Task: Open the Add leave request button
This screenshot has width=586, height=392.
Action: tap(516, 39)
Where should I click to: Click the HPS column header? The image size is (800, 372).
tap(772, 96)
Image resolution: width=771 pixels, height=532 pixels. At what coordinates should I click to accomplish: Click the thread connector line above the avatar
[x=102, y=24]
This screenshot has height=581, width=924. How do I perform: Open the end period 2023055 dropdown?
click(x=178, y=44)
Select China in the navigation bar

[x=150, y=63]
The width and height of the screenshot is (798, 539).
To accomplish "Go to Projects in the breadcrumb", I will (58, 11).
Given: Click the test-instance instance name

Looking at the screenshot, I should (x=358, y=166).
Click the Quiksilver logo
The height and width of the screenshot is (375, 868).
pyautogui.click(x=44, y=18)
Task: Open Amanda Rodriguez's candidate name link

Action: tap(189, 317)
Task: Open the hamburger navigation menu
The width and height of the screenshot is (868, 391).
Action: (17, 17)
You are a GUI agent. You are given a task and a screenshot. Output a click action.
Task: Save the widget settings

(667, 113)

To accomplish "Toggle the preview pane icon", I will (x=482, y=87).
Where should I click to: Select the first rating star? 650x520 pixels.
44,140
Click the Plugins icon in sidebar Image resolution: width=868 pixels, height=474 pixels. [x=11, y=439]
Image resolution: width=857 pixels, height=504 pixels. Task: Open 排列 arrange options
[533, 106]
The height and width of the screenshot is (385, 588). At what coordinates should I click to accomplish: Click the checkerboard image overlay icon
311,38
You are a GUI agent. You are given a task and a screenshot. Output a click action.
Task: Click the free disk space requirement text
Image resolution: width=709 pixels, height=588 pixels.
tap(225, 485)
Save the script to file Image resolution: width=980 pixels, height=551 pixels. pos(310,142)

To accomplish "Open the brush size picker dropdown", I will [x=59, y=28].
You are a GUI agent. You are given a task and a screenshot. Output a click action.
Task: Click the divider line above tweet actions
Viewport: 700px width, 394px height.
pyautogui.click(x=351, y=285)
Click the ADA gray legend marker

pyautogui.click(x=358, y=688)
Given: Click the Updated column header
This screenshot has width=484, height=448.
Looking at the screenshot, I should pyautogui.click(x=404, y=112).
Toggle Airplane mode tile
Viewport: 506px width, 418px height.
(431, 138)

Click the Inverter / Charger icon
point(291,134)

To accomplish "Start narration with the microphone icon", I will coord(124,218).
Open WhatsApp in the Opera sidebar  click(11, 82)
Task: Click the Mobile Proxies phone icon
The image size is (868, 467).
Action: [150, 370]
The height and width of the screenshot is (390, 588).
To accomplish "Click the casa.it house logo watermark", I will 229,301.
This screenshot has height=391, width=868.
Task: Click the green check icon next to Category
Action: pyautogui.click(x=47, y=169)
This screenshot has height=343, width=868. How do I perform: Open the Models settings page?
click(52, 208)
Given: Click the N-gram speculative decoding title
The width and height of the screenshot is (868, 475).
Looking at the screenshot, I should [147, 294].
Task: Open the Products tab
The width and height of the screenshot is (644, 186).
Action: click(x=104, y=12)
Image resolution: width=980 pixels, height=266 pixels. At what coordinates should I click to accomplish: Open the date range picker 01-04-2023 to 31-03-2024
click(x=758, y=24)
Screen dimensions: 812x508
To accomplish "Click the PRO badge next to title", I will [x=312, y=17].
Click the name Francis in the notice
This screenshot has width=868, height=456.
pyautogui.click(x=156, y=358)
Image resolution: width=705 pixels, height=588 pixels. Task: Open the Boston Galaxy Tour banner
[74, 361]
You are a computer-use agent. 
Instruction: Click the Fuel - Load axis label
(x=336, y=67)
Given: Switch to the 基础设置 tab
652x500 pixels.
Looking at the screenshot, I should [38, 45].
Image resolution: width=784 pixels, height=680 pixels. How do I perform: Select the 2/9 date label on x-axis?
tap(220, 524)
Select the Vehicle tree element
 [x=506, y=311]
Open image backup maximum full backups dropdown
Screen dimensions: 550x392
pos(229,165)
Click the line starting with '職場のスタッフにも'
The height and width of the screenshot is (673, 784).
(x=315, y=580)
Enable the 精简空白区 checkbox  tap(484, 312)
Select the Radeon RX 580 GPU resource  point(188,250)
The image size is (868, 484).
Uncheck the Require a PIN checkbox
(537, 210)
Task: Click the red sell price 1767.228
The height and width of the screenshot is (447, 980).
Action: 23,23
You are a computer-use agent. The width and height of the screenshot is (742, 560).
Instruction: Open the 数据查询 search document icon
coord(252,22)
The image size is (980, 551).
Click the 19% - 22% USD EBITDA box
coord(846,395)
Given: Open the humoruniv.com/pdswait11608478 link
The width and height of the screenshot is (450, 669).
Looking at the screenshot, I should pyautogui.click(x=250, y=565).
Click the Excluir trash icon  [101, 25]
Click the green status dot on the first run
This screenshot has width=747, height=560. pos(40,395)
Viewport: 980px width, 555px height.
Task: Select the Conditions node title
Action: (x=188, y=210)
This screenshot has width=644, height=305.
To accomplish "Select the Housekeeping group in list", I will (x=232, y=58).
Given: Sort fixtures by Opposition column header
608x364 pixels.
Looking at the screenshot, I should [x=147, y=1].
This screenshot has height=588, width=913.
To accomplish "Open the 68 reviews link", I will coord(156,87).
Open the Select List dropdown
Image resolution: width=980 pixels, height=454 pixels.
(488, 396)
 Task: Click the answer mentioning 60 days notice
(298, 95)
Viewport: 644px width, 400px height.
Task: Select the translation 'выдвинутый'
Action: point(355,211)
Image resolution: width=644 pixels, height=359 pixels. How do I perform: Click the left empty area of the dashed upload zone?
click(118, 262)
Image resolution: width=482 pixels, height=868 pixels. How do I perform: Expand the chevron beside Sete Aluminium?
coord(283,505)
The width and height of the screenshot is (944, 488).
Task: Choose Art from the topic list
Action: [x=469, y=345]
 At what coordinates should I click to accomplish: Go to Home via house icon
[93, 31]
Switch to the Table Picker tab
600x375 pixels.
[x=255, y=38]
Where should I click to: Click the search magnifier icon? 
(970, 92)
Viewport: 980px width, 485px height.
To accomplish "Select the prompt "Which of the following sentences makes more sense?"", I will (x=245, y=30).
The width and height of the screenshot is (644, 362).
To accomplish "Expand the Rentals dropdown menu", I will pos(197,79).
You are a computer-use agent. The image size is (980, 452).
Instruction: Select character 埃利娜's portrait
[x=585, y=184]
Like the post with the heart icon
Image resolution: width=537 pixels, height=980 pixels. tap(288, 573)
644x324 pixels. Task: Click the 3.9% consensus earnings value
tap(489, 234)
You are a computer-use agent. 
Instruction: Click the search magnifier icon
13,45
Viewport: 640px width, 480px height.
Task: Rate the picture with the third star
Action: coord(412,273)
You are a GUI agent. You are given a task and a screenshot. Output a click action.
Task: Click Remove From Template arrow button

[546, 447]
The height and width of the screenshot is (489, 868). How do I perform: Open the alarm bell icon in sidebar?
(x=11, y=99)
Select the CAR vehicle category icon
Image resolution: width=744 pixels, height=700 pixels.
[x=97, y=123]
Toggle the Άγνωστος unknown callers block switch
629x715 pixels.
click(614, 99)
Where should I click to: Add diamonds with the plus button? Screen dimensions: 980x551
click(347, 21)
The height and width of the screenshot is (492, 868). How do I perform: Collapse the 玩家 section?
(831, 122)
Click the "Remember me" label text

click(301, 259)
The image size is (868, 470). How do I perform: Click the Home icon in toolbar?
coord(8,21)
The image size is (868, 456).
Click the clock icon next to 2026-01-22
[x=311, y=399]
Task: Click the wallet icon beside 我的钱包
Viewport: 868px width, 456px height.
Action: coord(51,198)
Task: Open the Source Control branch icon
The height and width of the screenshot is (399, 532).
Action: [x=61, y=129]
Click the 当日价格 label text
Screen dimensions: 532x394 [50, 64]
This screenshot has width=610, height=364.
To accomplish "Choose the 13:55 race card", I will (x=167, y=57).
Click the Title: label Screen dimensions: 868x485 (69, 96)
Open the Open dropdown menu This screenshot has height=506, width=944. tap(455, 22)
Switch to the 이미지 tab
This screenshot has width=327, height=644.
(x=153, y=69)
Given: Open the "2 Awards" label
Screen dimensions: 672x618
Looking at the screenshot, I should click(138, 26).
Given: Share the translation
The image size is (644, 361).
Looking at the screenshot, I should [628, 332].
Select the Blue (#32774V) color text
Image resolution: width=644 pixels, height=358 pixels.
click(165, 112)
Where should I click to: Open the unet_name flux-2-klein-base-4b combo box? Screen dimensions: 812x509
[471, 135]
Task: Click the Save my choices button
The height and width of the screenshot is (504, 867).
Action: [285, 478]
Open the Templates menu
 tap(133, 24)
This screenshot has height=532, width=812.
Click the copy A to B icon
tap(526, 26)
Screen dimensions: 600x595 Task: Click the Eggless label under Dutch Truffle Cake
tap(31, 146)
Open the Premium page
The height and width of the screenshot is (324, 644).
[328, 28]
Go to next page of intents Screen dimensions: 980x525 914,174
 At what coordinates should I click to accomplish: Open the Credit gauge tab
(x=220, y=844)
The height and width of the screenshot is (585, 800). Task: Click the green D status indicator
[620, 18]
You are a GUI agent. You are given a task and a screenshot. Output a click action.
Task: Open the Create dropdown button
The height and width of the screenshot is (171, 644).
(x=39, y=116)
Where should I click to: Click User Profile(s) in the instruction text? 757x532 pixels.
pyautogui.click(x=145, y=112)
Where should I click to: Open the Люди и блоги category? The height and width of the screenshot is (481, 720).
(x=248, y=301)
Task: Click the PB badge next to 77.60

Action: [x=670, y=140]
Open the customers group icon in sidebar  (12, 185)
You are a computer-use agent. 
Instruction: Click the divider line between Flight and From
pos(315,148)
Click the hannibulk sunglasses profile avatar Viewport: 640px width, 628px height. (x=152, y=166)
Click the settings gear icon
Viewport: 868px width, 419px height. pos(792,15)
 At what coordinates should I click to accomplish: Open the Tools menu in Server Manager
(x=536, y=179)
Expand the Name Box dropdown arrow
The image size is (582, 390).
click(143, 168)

* * * * * * * * *

■ **What to produce**
Find all the lines with "group" in the data and copy them.

■ **Solution to this exercise**
To accomplish "Select the Housekeeping group in list", I will (x=232, y=58).
Open the customers group icon in sidebar  (12, 185)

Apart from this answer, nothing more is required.